Lan-fen Huang

Shih Chien University, Taiwan



This paper reports the compilation of a corpus of Taiwanese students’ spoken English, which is one of the sub-corpora of the Louvain International Database of Spoken English Interlanguage (LINDSEI) (Gilquin, De Cock, & Granger, 2010). LINDSEI is one of the largest corpora of learner speech. The compilation process follows the design criteria of LINDSEI so as to ensure comparability across the sub-corpora. The participants, procedures for data collection and process of transcription are all recorded. Fifty third- or fourth-year English majors in Taiwanwere given recorded interviews in English. Each interview was accompanied by a profile containing information about such learner variables as age, gender, mother tongue, country, English learning context, knowledge of other foreign languages, and amount of time spent in English-speaking countries and such interviewer variables as gender, mother tongue, knowledge of foreign languages and degree of familiarity with the interviewees. Data on another variable, the learners’ English proficiency level based on the results of international standardised tests, was collected; this is not available in other sub-corpora of LINDSEI. The participants’ proficiency was similarly distributed across B1 to C1 levels in the Common European Framework of Reference. The structure of the Taiwanese sub-corpus is discussed in comparison with eleven other published sub-corpora.

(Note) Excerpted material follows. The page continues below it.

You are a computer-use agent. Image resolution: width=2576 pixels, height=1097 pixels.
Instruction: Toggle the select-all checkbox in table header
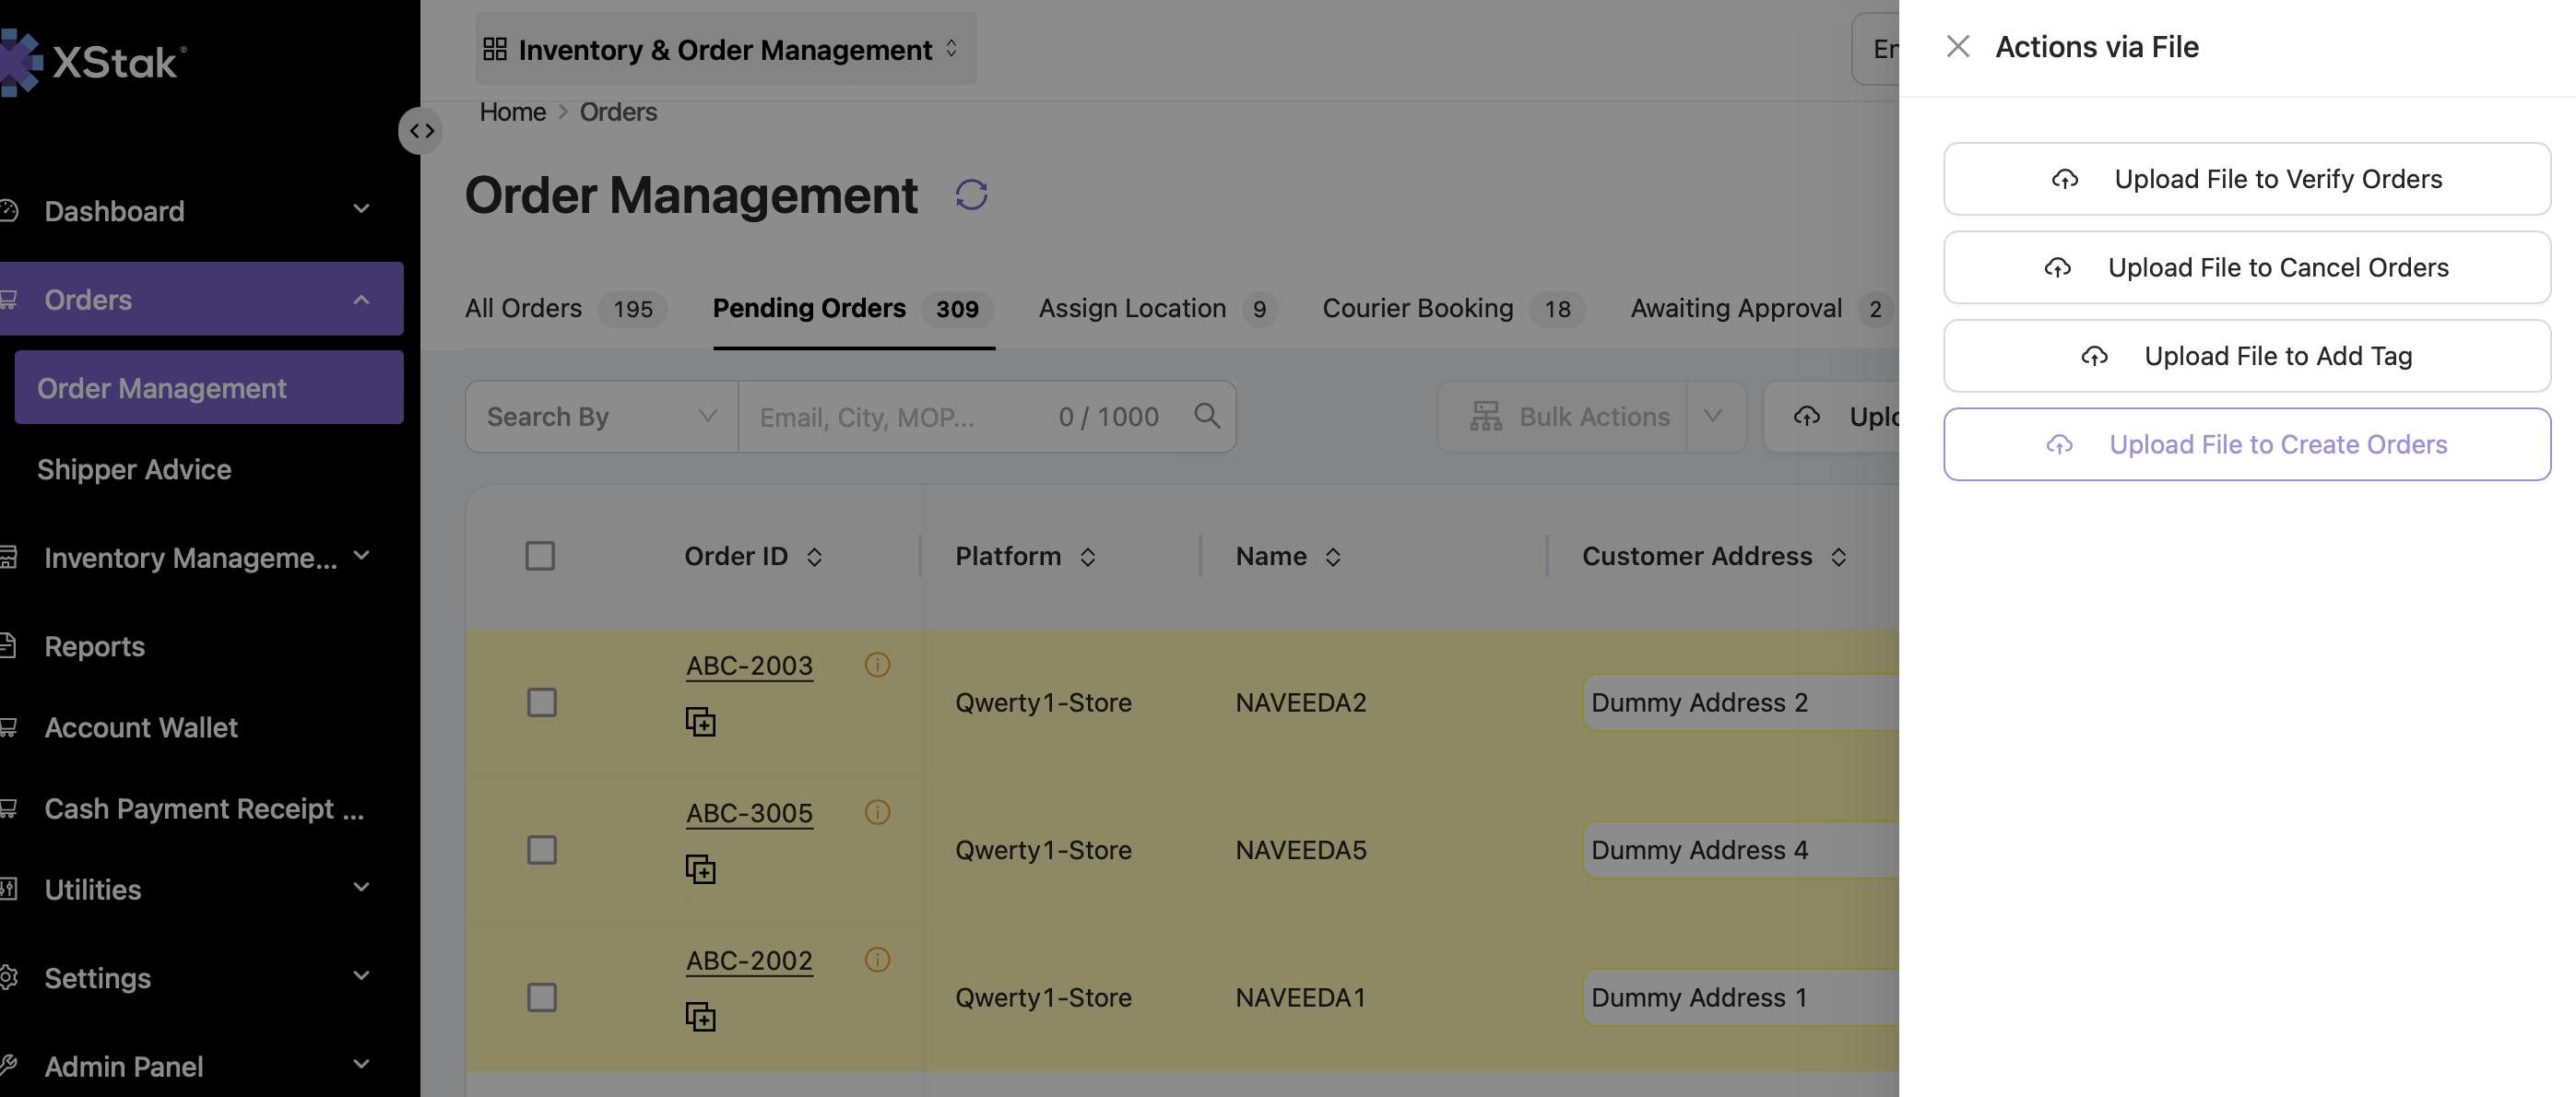[540, 556]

The preliminary investigation, using corpus-linguistic approaches, reveals overall statistical information about the Taiwanese component and Version 1 of LINDSEI. The lexical analyses of the top 50 words and chunks show the characteristics of spoken English in the Taiwanese sub-corpus. The contributions and research potential of this newly-developed learner corpus are discussed, followed by an example of Contrastive Interlanguage Analysis of the most common chunk, I think, in the Taiwanese learners’ speech. The release of this learner corpus is merely the first step. It is hoped that more corpus research will be done on Taiwanese learners, that corpora of other speech genres will be compiled and that research results will contribute to relevant areas in Applied Linguistics.

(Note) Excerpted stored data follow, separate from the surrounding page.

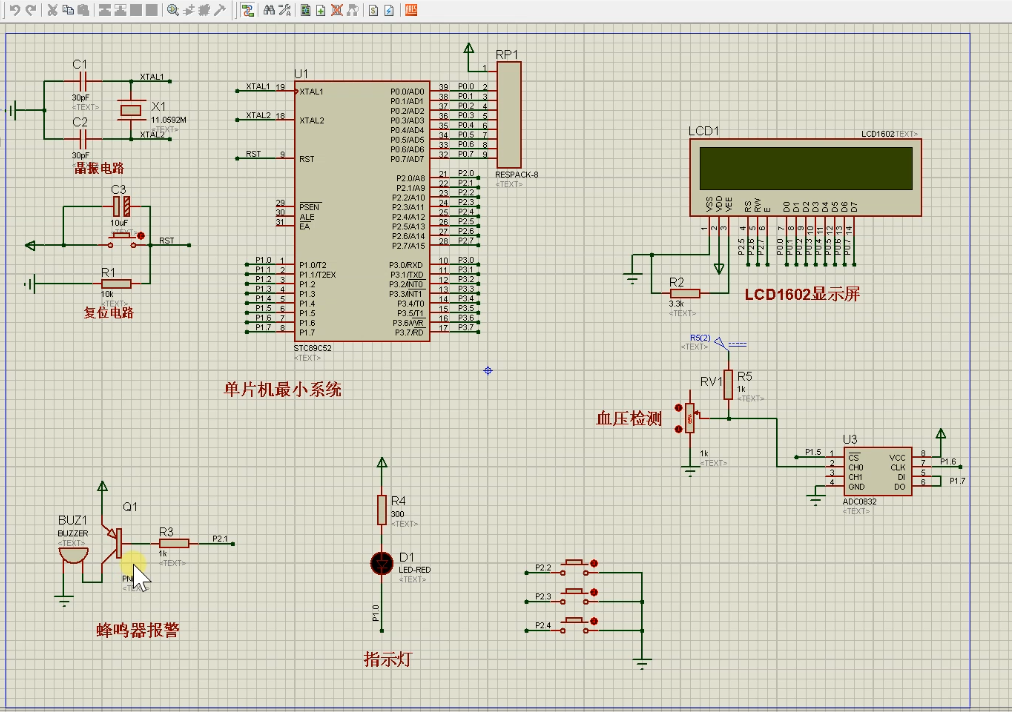Click the hammer Decompose tool icon
This screenshot has width=1012, height=712.
[220, 10]
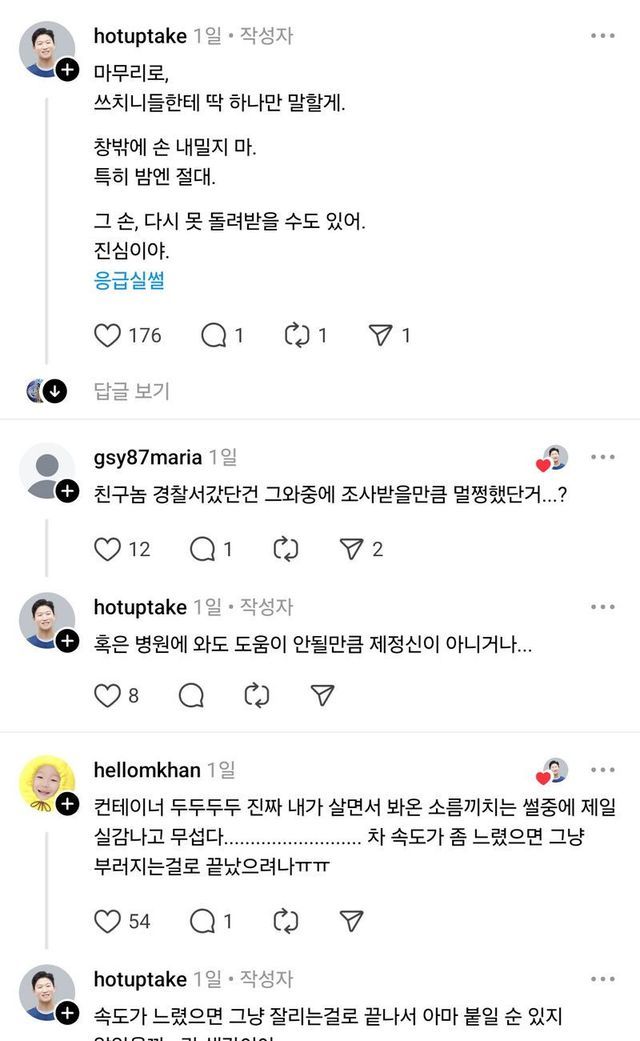
Task: Like hotuptake's reply with 8 likes
Action: click(x=108, y=695)
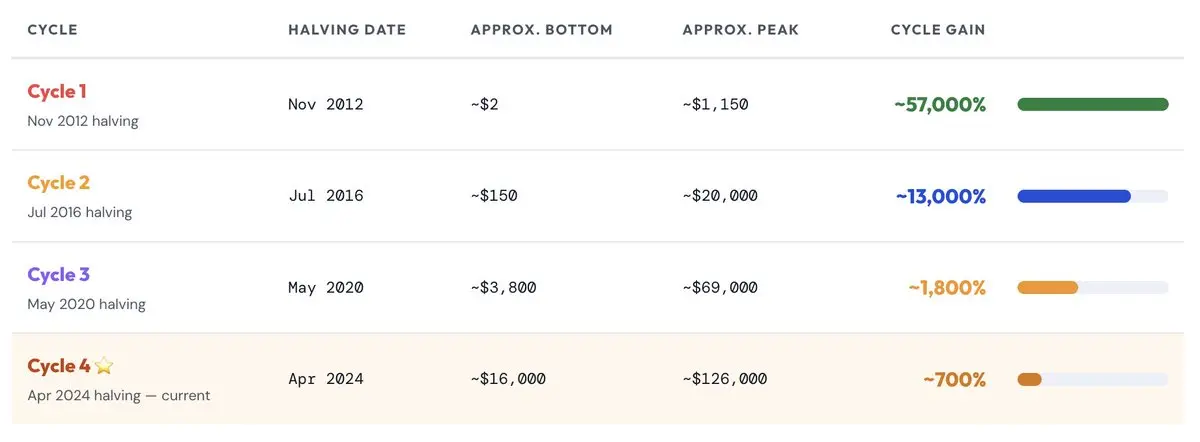This screenshot has width=1200, height=442.
Task: Sort by the APPROX. BOTTOM column header
Action: pyautogui.click(x=542, y=30)
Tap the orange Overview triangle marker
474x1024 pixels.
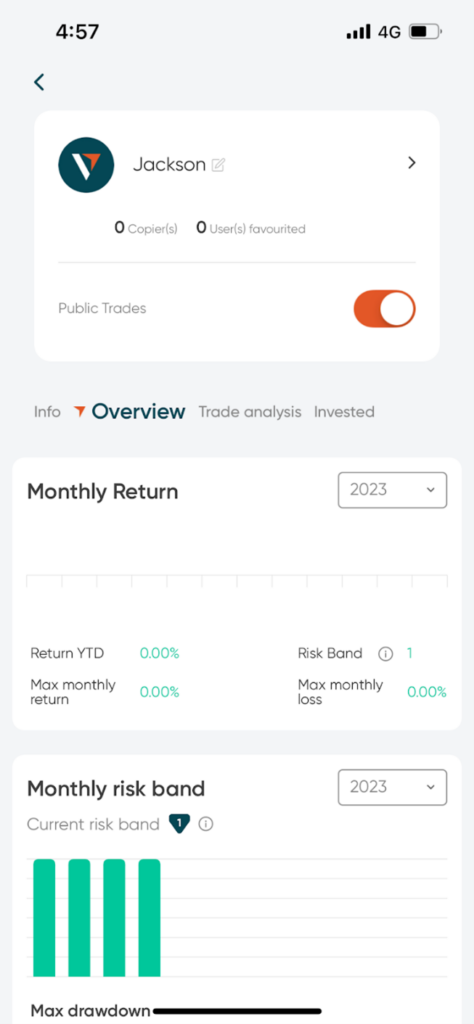(x=80, y=411)
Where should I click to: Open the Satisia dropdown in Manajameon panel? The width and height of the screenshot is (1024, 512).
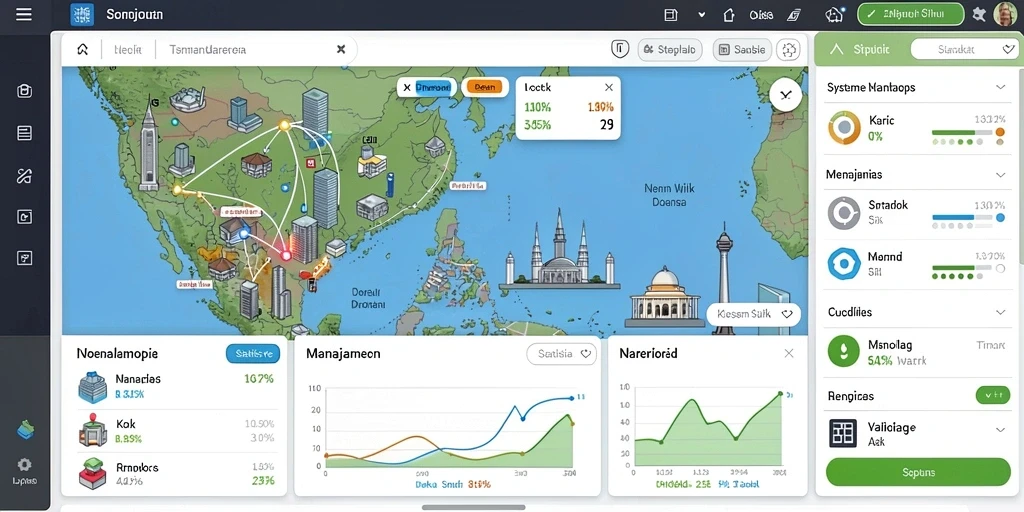(562, 353)
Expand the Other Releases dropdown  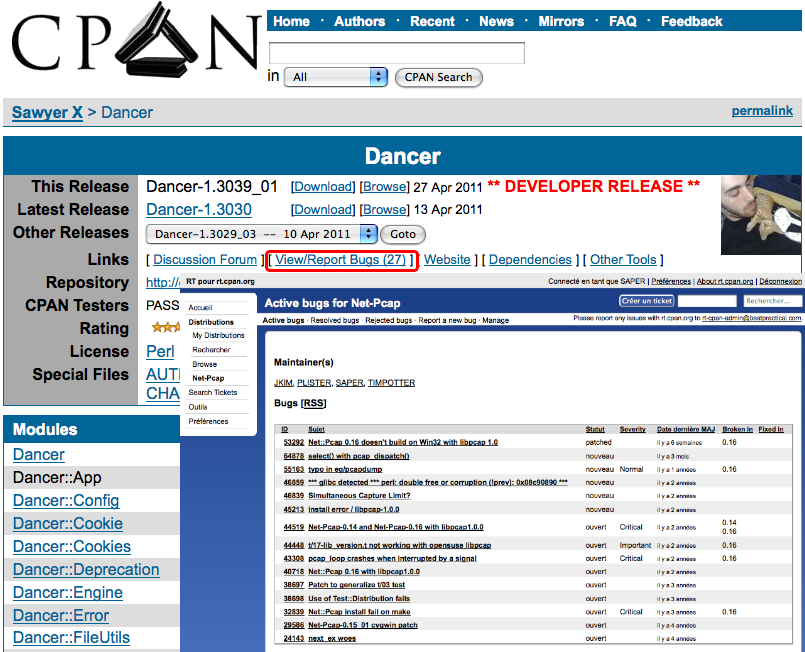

Key Words: LINDSEI, interlanguage, learner corpus, Taiwanese learners of English, I think








「魯汶國際英語口語中介語語料庫」(LINDSEI) (Gilquin等 2010)為規模最大的英語學習者口語語料庫之一,目前共有二十個國際研究團隊參與。為確保各語料庫之間的可比性,台灣英語學習者口語語料庫依LINDSEI設計準則來建構。本文詳述語料庫建構流程招募參與者、執行面談和謄寫音檔等。與其它子語料庫略為不同,台灣子語料庫收錄參與者的英語檢定成績,以歐洲語言共同參考架構(CEFR)為標準,程度大多介於B1 C1等級。本研究使用台灣子語料庫和LINDSEI第一版十一個子語料庫,進行量化語料分析、單詞分析和詞串分析。再以台灣子語料庫中頻率最多的詞串I think為例,初步量化比較中介語,並討論其研究潛力。台灣英語學習者口語語料庫透過國際合作,將提供國內外學者研究之用,並作為未來建構語料庫之參考。


關鍵字: 魯汶國際英語口語中介語語料庫、中介語、學習者語料庫、台灣英語學習者